Intelligent Decision-Based Edge Server Sleep for Green Computing in MEC-Enabled IoV Networks

With the advent of the 6G era, addressing the increasing demand for mobile computing has become crucial. In the next-generation Internet of Vehicles (IoVs), widespread deployment of edge servers ensures low delay and high reliability for vehicular applications. However, densely deployed edge servers are designed to accommodate peak traffic. This results in unnecessary resource wastage, high maintenance costs, and energy consumption during off-peak hours. Enabling the sleep function of edge servers and dynamically controlling their operating mode is crucial for reducing energy consumption and enabling green IoVs.
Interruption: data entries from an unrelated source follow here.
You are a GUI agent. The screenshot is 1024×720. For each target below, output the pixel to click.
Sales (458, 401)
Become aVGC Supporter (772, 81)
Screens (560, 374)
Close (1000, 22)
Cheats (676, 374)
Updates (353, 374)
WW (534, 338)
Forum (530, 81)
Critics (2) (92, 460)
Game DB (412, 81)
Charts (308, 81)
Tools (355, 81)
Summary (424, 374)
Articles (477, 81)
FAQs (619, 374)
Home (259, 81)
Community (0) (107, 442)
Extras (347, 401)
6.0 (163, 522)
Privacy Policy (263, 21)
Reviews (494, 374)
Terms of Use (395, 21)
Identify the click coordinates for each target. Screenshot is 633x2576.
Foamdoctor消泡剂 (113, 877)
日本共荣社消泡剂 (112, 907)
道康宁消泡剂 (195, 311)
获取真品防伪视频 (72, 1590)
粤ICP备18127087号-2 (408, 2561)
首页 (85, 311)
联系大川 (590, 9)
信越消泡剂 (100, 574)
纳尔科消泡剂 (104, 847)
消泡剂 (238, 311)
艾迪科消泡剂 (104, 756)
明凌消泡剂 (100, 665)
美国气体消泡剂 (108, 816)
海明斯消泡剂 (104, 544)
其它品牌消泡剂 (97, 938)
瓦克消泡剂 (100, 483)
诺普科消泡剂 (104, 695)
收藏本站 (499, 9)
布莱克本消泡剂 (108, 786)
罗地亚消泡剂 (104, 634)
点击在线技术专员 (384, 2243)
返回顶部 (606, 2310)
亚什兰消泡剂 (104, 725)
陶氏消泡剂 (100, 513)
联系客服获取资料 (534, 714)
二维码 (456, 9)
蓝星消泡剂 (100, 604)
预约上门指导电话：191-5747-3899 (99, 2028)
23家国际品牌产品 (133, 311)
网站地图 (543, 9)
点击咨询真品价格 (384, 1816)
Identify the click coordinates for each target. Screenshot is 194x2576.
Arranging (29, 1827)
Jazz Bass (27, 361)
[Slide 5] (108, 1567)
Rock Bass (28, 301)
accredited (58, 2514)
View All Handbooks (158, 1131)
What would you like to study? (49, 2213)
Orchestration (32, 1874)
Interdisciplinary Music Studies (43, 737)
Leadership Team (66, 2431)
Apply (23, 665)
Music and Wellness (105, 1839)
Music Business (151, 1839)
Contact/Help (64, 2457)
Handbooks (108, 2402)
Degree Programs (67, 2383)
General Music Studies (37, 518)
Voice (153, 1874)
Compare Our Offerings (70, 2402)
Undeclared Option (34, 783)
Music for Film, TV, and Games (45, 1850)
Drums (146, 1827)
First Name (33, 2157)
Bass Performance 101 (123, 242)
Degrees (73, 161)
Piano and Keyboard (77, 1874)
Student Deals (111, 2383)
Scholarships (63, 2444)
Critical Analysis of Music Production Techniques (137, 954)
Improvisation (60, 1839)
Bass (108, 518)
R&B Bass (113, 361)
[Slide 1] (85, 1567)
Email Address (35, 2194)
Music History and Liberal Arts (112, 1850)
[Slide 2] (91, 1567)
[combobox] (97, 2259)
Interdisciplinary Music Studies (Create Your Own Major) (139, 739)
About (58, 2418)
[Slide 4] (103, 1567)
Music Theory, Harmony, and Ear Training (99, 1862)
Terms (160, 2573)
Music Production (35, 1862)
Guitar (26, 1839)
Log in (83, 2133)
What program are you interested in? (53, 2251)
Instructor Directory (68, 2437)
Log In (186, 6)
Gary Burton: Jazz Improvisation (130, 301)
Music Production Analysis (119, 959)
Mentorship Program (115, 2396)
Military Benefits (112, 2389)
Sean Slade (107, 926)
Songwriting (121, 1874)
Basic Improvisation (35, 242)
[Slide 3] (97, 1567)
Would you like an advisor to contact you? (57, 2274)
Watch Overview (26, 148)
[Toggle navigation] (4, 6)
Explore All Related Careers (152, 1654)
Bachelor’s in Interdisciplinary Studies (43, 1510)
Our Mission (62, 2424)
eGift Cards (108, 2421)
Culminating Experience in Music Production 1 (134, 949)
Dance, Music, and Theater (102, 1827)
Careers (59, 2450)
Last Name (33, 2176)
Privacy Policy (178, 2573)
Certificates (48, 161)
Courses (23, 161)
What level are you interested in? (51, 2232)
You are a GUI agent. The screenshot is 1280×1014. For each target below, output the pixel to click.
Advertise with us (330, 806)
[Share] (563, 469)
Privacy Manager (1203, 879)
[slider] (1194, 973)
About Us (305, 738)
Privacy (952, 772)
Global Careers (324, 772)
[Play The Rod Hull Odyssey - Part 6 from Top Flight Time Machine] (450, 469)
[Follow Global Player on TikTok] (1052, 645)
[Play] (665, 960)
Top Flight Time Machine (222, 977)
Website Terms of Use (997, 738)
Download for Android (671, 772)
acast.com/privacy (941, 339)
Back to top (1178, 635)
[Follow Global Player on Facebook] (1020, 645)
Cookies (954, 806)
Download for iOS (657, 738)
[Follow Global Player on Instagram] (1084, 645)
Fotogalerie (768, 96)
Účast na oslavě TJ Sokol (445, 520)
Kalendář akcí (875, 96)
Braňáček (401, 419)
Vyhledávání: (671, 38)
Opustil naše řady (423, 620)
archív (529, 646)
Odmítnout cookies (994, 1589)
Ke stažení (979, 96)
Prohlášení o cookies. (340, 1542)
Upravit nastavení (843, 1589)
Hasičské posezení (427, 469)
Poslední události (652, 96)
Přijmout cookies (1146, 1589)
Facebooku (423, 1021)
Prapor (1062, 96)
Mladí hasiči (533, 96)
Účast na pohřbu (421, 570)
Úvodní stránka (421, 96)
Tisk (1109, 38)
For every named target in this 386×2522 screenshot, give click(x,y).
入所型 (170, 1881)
In this paper, we study the dynamic sleep problem of edge servers in the IoV network and propose traffic-aware intelligent sleep decision-making algorithms based on Deep Reinforcement Learning (DRL). We propose a Centralized DRL-based Dynamic Sleep (CDDS) algorithm, which leverages the deep deterministic policy gradient algorithm to learn the optimal decision policy through environmental interaction. To enhance the stability of agent learning and mitigate the impact of environmental changes, we propose a baseline transformation strategy based on the greedy algorithm. Additionally, to overcome the limitations of CDDS, we combine federated learning with DRL and propose a Federated DRL-based Dynamic Sleep (FDDS) algorithm. This approach speeds up model training and improves the model's generalization ability. Furthermore, we conduct extensive experimental verification using real-world datasets. The experimental results demonstrate that both CDDS and FDDS successfully learn the optimal sleep control policy, leading to system cost reduction of 11.06% to 45.36% and 8.71% to 43.77%, respectively, compared to the baselines.